>> Begin SUPPLIED RECORDS
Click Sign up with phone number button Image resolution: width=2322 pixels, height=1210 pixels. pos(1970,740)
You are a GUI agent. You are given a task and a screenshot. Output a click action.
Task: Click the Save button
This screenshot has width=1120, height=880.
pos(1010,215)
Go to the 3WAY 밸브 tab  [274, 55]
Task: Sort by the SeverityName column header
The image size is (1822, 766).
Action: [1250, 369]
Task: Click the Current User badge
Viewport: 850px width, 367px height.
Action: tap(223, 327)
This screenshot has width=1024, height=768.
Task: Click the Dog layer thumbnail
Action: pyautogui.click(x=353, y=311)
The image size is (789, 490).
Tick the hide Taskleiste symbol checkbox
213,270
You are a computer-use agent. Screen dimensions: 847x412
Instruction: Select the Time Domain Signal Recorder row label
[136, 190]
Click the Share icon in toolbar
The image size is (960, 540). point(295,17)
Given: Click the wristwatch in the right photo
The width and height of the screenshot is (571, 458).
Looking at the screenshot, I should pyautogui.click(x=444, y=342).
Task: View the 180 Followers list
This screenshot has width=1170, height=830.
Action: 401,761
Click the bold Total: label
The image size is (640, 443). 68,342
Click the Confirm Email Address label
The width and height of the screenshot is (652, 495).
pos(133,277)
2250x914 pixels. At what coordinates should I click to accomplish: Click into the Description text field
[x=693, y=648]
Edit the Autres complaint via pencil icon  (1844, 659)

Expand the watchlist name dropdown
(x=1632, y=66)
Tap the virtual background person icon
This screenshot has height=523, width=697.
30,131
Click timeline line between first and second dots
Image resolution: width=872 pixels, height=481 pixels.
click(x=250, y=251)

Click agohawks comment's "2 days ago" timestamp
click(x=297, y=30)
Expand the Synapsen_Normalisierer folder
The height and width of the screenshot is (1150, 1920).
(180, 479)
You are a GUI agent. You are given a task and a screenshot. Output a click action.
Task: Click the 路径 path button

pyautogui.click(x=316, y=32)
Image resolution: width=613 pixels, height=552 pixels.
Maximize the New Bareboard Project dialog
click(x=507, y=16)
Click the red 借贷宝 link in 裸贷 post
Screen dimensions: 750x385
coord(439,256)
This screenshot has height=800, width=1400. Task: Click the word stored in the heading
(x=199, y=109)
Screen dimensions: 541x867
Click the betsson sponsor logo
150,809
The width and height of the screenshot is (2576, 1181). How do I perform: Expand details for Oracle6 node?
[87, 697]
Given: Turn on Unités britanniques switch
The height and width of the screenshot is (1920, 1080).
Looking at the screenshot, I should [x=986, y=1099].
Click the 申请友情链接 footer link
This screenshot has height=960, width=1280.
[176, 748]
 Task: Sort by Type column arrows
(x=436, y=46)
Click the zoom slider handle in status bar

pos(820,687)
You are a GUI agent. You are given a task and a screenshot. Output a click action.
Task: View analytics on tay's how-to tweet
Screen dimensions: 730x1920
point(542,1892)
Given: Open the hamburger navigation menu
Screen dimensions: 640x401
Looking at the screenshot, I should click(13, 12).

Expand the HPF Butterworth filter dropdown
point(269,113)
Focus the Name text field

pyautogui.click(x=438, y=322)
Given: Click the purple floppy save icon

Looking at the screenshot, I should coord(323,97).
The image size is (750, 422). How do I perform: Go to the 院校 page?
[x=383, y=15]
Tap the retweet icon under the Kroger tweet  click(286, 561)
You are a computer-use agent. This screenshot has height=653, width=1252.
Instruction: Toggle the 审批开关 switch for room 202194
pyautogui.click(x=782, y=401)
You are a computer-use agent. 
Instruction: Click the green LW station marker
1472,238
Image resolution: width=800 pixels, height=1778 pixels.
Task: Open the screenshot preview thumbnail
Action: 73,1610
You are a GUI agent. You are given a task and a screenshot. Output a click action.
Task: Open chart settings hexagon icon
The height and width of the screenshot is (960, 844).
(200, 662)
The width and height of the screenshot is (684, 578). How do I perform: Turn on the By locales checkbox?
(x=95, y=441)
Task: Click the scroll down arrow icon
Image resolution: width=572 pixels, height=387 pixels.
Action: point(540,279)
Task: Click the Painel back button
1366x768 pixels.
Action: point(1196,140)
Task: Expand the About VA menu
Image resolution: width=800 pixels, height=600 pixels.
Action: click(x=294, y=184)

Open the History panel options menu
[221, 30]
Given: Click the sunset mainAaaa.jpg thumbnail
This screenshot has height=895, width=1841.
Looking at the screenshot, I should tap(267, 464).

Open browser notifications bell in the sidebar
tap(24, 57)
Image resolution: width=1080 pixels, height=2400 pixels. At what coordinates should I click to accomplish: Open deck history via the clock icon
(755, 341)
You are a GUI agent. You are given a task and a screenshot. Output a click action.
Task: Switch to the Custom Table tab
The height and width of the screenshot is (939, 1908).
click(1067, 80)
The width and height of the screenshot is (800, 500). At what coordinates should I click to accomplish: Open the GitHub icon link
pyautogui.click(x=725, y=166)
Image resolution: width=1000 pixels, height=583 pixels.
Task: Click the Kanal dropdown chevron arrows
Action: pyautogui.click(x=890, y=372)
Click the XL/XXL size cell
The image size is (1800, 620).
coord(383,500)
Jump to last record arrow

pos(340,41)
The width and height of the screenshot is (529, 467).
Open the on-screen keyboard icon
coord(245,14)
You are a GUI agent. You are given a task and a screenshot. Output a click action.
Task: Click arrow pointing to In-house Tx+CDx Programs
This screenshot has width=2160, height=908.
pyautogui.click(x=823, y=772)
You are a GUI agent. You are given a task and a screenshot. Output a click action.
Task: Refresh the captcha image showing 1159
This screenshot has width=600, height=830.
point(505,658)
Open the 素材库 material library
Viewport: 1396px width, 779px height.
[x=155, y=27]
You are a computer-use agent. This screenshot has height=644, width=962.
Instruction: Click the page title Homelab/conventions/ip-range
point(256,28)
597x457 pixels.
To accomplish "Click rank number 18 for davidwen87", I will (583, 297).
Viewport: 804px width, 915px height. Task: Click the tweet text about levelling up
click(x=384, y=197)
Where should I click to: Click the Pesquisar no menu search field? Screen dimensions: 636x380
>> End SUPPLIED RECORDS
Reproduce the lines from the one containing "Go to the 3WAY" through the one containing "Action: pyautogui.click(x=353, y=311)", changing "SeverityName" to "PriorityName" and leaving everything else intact. Output those lines only.

Go to the 3WAY 밸브 tab  [274, 55]
Task: Sort by the PriorityName column header
The image size is (1822, 766).
Action: [1250, 369]
Task: Click the Current User badge
Viewport: 850px width, 367px height.
Action: tap(223, 327)
This screenshot has width=1024, height=768.
Task: Click the Dog layer thumbnail
Action: pyautogui.click(x=353, y=311)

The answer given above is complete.